#### Raw data

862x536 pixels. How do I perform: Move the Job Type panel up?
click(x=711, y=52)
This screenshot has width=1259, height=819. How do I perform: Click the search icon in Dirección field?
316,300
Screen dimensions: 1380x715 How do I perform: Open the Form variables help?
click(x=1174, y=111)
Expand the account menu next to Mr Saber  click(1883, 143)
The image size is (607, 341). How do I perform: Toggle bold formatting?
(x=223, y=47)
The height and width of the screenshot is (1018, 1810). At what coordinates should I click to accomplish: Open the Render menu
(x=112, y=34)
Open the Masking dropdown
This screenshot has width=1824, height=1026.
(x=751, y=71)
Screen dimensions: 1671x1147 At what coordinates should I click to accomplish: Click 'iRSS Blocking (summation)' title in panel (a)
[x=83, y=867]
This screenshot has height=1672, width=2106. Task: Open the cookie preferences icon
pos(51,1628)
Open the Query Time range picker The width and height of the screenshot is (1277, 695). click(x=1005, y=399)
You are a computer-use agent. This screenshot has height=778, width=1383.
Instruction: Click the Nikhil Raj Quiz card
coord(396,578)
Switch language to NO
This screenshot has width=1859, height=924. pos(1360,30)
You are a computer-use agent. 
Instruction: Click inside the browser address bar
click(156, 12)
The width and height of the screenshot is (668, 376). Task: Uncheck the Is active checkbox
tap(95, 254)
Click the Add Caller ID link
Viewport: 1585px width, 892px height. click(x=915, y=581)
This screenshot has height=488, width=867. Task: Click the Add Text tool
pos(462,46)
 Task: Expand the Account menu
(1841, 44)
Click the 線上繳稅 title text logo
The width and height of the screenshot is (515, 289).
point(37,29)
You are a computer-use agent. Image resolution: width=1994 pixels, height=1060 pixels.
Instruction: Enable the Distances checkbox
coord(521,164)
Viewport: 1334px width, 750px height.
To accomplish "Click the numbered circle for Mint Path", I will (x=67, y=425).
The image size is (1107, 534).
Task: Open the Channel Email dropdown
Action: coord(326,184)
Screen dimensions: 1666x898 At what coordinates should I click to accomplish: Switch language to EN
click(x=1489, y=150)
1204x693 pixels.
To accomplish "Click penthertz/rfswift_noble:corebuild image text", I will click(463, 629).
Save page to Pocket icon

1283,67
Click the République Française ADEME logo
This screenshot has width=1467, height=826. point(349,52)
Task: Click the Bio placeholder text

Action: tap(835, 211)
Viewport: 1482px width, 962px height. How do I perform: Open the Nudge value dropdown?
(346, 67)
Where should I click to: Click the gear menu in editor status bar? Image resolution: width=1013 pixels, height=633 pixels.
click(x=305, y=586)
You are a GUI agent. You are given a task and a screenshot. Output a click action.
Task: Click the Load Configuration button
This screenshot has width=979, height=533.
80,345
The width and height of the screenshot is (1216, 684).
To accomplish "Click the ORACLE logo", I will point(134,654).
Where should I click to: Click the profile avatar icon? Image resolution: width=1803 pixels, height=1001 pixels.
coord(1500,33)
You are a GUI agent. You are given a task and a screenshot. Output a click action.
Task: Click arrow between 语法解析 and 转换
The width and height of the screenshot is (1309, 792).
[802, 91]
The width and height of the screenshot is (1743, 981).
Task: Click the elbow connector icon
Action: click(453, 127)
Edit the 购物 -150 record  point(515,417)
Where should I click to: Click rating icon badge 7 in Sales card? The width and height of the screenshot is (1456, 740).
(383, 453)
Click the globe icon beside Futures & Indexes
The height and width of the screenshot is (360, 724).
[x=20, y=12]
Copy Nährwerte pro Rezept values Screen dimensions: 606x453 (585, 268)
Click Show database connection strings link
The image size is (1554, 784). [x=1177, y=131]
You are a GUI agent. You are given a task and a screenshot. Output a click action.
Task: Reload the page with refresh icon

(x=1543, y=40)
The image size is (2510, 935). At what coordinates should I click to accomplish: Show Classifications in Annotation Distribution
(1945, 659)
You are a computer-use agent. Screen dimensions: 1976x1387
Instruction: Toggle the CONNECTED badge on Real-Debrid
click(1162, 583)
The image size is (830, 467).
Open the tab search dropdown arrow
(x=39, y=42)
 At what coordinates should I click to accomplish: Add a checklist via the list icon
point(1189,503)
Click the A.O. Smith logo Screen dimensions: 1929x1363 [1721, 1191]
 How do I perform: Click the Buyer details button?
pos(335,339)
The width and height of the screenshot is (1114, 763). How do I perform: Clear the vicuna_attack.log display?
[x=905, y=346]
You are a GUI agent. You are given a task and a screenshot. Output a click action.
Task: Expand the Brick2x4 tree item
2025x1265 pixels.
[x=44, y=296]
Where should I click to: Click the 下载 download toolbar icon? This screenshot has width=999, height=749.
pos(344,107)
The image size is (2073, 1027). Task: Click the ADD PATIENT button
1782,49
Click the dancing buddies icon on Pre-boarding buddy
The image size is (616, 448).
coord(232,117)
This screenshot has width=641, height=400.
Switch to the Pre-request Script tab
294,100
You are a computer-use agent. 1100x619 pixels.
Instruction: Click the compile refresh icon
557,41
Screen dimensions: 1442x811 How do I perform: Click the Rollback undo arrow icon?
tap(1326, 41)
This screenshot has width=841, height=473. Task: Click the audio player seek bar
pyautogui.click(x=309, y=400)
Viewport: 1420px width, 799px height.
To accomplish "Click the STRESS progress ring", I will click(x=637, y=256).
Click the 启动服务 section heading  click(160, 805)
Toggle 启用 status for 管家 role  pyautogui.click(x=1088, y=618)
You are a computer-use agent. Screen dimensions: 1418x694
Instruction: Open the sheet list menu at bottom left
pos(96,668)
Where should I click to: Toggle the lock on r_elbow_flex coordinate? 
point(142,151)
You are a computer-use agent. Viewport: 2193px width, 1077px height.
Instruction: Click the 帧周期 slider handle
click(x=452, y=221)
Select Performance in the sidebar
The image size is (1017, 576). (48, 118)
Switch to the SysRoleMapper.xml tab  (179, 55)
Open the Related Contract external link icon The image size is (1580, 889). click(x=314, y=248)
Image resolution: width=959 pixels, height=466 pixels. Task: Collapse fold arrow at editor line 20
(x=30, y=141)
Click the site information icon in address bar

########

» What you have to do
Identify the lines of the entries containing the string "agent". Copy each such line.

» Your solution
You are a computer-use agent. This screenshot has height=778, width=1383.
You are a computer-use agent. 
You are a computer-use agent. Image resolution: width=1994 pixels, height=1060 pixels.
You are a GUI agent. You are given a task and a screenshot. Output a click action.
You are a GUI agent. You are given a task and a screenshot. Output a click action.
You are a GUI agent. You are given a task and a screenshot. Output a click action.
You are a computer-use agent. Screen dimensions: 1976x1387
You are a GUI agent. You are given a task and a screenshot. Output a click action.
You are a computer-use agent. 1100x619 pixels.
You are a computer-use agent. Screen dimensions: 1418x694
You are a computer-use agent. Viewport: 2193px width, 1077px height.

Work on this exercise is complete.